(Stored data entries)
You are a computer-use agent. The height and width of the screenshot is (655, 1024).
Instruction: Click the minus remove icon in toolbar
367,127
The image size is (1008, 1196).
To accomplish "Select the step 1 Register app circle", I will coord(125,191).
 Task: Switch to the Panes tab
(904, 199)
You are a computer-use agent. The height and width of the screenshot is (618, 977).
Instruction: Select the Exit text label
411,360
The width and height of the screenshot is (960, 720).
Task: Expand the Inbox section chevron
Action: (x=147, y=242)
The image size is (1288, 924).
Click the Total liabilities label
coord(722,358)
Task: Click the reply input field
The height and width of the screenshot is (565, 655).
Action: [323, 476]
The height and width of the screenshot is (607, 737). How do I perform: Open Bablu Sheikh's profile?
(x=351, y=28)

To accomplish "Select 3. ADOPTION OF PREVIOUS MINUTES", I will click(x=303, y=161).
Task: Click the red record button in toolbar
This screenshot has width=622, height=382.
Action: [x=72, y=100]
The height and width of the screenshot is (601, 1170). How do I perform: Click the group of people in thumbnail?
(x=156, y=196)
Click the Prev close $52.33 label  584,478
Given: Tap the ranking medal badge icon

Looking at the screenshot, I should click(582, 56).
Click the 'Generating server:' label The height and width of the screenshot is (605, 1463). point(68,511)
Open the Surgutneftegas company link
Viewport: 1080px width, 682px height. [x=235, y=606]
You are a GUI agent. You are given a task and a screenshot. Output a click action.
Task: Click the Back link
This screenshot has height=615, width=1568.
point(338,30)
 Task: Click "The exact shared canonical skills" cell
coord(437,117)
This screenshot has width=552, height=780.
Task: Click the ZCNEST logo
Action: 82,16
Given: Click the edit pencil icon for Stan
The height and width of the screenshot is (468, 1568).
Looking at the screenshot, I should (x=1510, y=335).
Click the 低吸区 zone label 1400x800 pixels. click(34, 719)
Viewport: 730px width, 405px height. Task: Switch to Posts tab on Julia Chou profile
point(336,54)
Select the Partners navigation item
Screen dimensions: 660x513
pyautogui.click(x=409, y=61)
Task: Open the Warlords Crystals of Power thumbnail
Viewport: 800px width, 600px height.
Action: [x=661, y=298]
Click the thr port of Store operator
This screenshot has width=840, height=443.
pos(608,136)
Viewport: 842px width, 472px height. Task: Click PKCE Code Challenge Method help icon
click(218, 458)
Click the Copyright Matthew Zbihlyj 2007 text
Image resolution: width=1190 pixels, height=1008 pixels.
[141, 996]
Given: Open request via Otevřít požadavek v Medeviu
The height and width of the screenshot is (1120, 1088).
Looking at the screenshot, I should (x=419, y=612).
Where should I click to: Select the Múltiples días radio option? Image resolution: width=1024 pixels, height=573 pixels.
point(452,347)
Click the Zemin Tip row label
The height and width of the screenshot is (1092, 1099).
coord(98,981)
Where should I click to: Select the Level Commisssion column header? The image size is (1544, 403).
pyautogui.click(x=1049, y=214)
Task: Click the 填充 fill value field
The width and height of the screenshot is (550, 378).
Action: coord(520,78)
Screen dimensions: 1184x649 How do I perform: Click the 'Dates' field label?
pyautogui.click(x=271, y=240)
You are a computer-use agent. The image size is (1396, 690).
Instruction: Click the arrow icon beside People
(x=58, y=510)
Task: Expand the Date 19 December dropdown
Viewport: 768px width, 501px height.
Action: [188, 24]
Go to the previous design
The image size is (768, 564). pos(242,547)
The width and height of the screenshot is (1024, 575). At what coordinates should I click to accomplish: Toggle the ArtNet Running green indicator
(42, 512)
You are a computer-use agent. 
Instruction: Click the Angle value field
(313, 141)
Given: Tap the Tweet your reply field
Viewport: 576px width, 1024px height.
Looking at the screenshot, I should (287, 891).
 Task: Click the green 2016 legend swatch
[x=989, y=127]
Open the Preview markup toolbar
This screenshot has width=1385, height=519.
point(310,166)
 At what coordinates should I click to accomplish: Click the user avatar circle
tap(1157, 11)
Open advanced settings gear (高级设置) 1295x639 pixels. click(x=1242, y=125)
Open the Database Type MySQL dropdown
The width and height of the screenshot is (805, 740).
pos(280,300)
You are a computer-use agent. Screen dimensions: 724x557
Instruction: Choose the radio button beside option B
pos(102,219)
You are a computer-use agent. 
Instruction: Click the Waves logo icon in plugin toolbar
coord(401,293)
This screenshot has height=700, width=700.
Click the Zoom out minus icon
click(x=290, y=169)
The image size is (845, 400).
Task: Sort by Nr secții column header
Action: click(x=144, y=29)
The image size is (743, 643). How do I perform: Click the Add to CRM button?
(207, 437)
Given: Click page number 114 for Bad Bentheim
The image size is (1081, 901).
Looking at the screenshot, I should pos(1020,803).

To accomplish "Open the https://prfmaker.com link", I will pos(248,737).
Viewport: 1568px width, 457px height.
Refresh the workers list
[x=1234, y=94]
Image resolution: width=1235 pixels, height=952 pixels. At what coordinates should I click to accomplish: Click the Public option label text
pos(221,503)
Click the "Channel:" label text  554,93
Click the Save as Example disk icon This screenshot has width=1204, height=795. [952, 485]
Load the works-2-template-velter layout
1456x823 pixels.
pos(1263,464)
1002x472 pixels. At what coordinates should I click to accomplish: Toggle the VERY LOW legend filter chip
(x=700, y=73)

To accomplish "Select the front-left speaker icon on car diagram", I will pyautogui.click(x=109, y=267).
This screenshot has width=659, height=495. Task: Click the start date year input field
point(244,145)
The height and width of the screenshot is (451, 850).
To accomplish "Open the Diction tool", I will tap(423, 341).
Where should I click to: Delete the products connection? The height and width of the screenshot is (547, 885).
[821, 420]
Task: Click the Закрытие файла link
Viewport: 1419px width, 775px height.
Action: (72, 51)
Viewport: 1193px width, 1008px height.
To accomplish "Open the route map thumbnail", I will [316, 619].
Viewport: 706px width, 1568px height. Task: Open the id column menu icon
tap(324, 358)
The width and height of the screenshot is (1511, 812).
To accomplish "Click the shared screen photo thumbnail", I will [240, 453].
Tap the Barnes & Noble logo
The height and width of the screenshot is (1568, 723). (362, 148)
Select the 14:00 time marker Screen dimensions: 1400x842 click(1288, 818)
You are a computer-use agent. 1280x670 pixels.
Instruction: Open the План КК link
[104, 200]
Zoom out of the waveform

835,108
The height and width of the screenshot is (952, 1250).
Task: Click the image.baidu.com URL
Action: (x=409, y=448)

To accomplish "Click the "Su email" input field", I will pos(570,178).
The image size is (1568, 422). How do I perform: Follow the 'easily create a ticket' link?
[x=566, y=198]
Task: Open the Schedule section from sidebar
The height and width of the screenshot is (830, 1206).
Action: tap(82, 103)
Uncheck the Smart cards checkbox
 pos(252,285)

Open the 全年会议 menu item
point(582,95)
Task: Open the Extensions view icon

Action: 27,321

§ What the task asks
Write all of the records out exactly, including every line.

§ Response below
You are a computer-use agent. The height and width of the screenshot is (655, 1024).
Instruction: Click the minus remove icon in toolbar
367,127
The image size is (1008, 1196).
To accomplish "Select the step 1 Register app circle", I will coord(125,191).
 Task: Switch to the Panes tab
(904, 199)
You are a computer-use agent. The height and width of the screenshot is (618, 977).
Instruction: Select the Exit text label
411,360
The width and height of the screenshot is (960, 720).
Task: Expand the Inbox section chevron
Action: (x=147, y=242)
The image size is (1288, 924).
Click the Total liabilities label
coord(722,358)
Task: Click the reply input field
The height and width of the screenshot is (565, 655).
Action: [323, 476]
The height and width of the screenshot is (607, 737). How do I perform: Open Bablu Sheikh's profile?
(x=351, y=28)

To accomplish "Select 3. ADOPTION OF PREVIOUS MINUTES", I will click(x=303, y=161).
Task: Click the red record button in toolbar
This screenshot has width=622, height=382.
Action: [x=72, y=100]
The height and width of the screenshot is (601, 1170). How do I perform: Click the group of people in thumbnail?
(x=156, y=196)
Click the Prev close $52.33 label  584,478
Given: Tap the ranking medal badge icon

Looking at the screenshot, I should click(582, 56).
Click the 'Generating server:' label The height and width of the screenshot is (605, 1463). point(68,511)
Open the Surgutneftegas company link
Viewport: 1080px width, 682px height. [x=235, y=606]
You are a GUI agent. You are given a task and a screenshot. Output a click action.
Task: Click the Back link
This screenshot has height=615, width=1568.
point(338,30)
 Task: Click "The exact shared canonical skills" cell
coord(437,117)
This screenshot has width=552, height=780.
Task: Click the ZCNEST logo
Action: 82,16
Given: Click the edit pencil icon for Stan
The height and width of the screenshot is (468, 1568).
Looking at the screenshot, I should (x=1510, y=335).
Click the 低吸区 zone label 1400x800 pixels. click(34, 719)
Viewport: 730px width, 405px height. Task: Switch to Posts tab on Julia Chou profile
point(336,54)
Select the Partners navigation item
Screen dimensions: 660x513
pyautogui.click(x=409, y=61)
Task: Open the Warlords Crystals of Power thumbnail
Viewport: 800px width, 600px height.
Action: [x=661, y=298]
Click the thr port of Store operator
This screenshot has width=840, height=443.
pos(608,136)
Viewport: 842px width, 472px height. Task: Click PKCE Code Challenge Method help icon
click(218, 458)
Click the Copyright Matthew Zbihlyj 2007 text
Image resolution: width=1190 pixels, height=1008 pixels.
[141, 996]
Given: Open request via Otevřít požadavek v Medeviu
The height and width of the screenshot is (1120, 1088).
Looking at the screenshot, I should (x=419, y=612).
Where should I click to: Select the Múltiples días radio option? Image resolution: width=1024 pixels, height=573 pixels.
point(452,347)
Click the Zemin Tip row label
The height and width of the screenshot is (1092, 1099).
coord(98,981)
Where should I click to: Select the Level Commisssion column header? The image size is (1544, 403).
pyautogui.click(x=1049, y=214)
Task: Click the 填充 fill value field
The width and height of the screenshot is (550, 378).
Action: coord(520,78)
Screen dimensions: 1184x649 How do I perform: Click the 'Dates' field label?
pyautogui.click(x=271, y=240)
You are a computer-use agent. The image size is (1396, 690).
Instruction: Click the arrow icon beside People
(x=58, y=510)
Task: Expand the Date 19 December dropdown
Viewport: 768px width, 501px height.
Action: [188, 24]
Go to the previous design
The image size is (768, 564). pos(242,547)
The width and height of the screenshot is (1024, 575). At what coordinates should I click to accomplish: Toggle the ArtNet Running green indicator
(42, 512)
You are a computer-use agent. 
Instruction: Click the Angle value field
(313, 141)
Given: Tap the Tweet your reply field
Viewport: 576px width, 1024px height.
Looking at the screenshot, I should (287, 891).
 Task: Click the green 2016 legend swatch
[x=989, y=127]
Open the Preview markup toolbar
This screenshot has width=1385, height=519.
point(310,166)
 At what coordinates should I click to accomplish: Click the user avatar circle
tap(1157, 11)
Open advanced settings gear (高级设置) 1295x639 pixels. click(x=1242, y=125)
Open the Database Type MySQL dropdown
The width and height of the screenshot is (805, 740).
pos(280,300)
You are a computer-use agent. Screen dimensions: 724x557
Instruction: Choose the radio button beside option B
pos(102,219)
You are a computer-use agent. 
Instruction: Click the Waves logo icon in plugin toolbar
coord(401,293)
This screenshot has height=700, width=700.
Click the Zoom out minus icon
click(x=290, y=169)
The image size is (845, 400).
Task: Sort by Nr secții column header
Action: click(x=144, y=29)
The image size is (743, 643). How do I perform: Click the Add to CRM button?
(207, 437)
Given: Click page number 114 for Bad Bentheim
The image size is (1081, 901).
Looking at the screenshot, I should pos(1020,803).

To accomplish "Open the https://prfmaker.com link", I will pos(248,737).
Viewport: 1568px width, 457px height.
Refresh the workers list
[x=1234, y=94]
Image resolution: width=1235 pixels, height=952 pixels. At what coordinates should I click to accomplish: Click the Public option label text
pos(221,503)
Click the "Channel:" label text  554,93
Click the Save as Example disk icon This screenshot has width=1204, height=795. [952, 485]
Load the works-2-template-velter layout
1456x823 pixels.
pos(1263,464)
1002x472 pixels. At what coordinates should I click to accomplish: Toggle the VERY LOW legend filter chip
(x=700, y=73)

To accomplish "Select the front-left speaker icon on car diagram", I will pyautogui.click(x=109, y=267).
This screenshot has width=659, height=495. Task: Click the start date year input field
point(244,145)
The height and width of the screenshot is (451, 850).
To accomplish "Open the Diction tool", I will tap(423, 341).
Where should I click to: Delete the products connection? The height and width of the screenshot is (547, 885).
[821, 420]
Task: Click the Закрытие файла link
Viewport: 1419px width, 775px height.
Action: (72, 51)
Viewport: 1193px width, 1008px height.
To accomplish "Open the route map thumbnail", I will [316, 619].
Viewport: 706px width, 1568px height. Task: Open the id column menu icon
tap(324, 358)
The width and height of the screenshot is (1511, 812).
To accomplish "Click the shared screen photo thumbnail", I will [240, 453].
Tap the Barnes & Noble logo
The height and width of the screenshot is (1568, 723). (362, 148)
Select the 14:00 time marker Screen dimensions: 1400x842 click(1288, 818)
You are a computer-use agent. 1280x670 pixels.
Instruction: Open the План КК link
[104, 200]
Zoom out of the waveform

835,108
The height and width of the screenshot is (952, 1250).
Task: Click the image.baidu.com URL
Action: (x=409, y=448)

To accomplish "Click the "Su email" input field", I will pos(570,178).
The image size is (1568, 422). How do I perform: Follow the 'easily create a ticket' link?
[x=566, y=198]
Task: Open the Schedule section from sidebar
The height and width of the screenshot is (830, 1206).
Action: tap(82, 103)
Uncheck the Smart cards checkbox
 pos(252,285)

Open the 全年会议 menu item
point(582,95)
Task: Open the Extensions view icon

Action: 27,321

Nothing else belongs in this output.